A vicious circle of statements?

What is the relevant question to be asked? What do we need to debate?

Is it: Is the science correct?

Is it: Are the conclusions drawn from the science correct? That is: the ‘narrative’.

Or is it: Which risks are we willing to take?

I see discussions on the first.

There are certainly different views on the implications of the scientific findings. The participants in the debate disagree on the narrative.

But are we putting enough effort in the arguments and the discussion of acceptable risks and how to weigh different kinds of risks? My subjective impression is this is not adequately discussed. Statements are issued but beyond that?


4 thoughts on “A vicious circle of statements?

  1. Media and blogs could shift the focus to this. The risks have to be presented first to be contested and they aren’t.

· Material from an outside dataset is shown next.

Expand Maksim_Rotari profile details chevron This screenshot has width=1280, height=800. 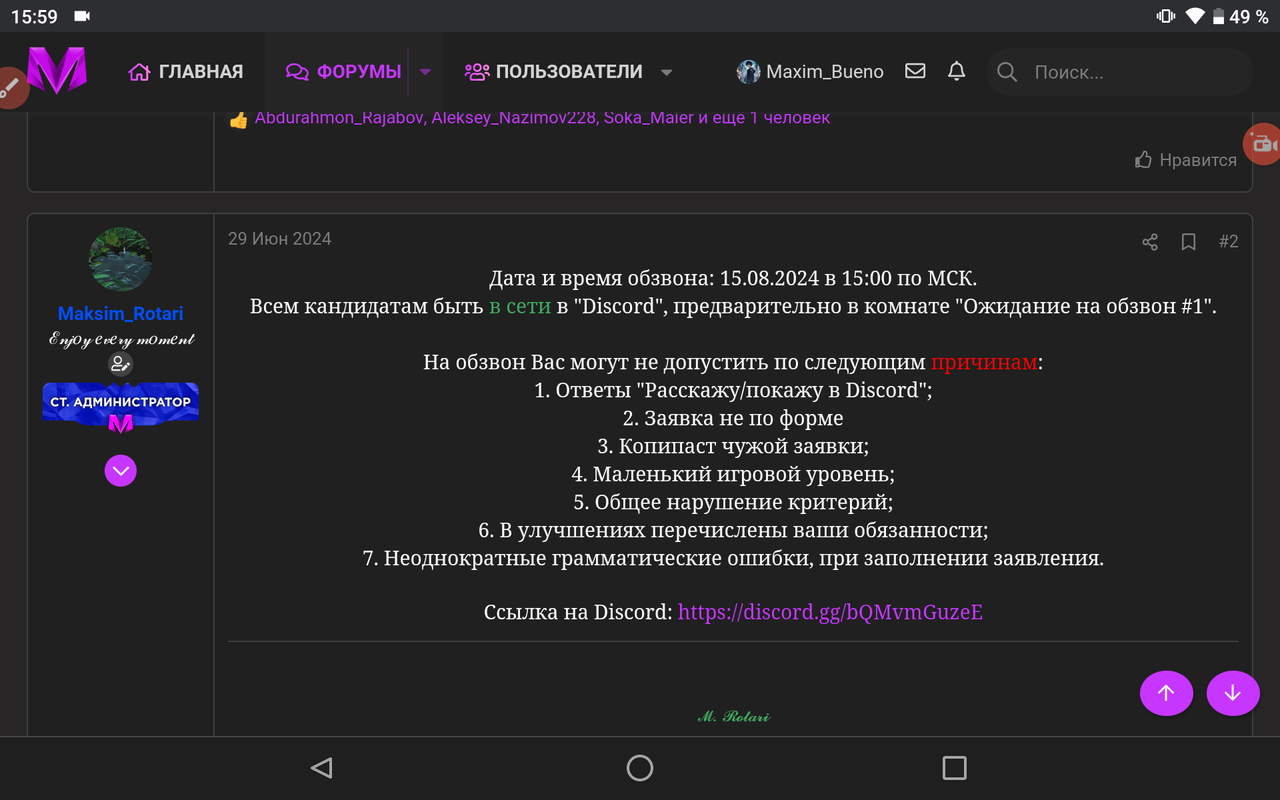(x=120, y=470)
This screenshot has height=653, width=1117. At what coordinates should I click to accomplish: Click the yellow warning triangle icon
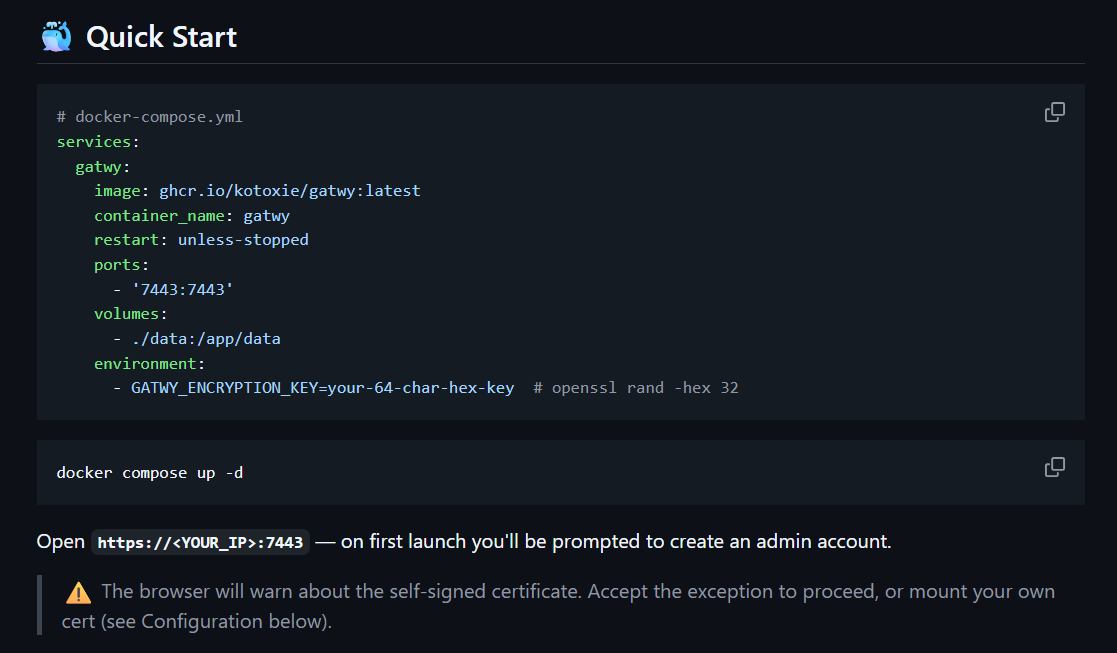click(76, 591)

The publications talk about emotive pictures of destruction but not the risks for society/the public. If someone wants to talk about economics then give them numbers about economical impacts.

    However I would say the “advantages”-people are a minority of those stating “there’s no problem”. They may be loud in blog-comments but they (generally) are not influential. And yes I’m aware of politicians worldwide using this argument. Assuming they are influential, show them the disadvantages and ask them what the advantages are.

  2. I am no expert on the the risks, nor on the costs of the various solutions, but that information is available and contained in the next two IPCC reports. It hope that the publication of these report will generate some attention for these real political discussion points.

    I guess that much of such a sensible discussion in the media is not not present because that space is taken up by nonsense discussions about whether the climate is changing due to man. That is a debate where I can sometimes say something useful, but that is not the debate we should be having.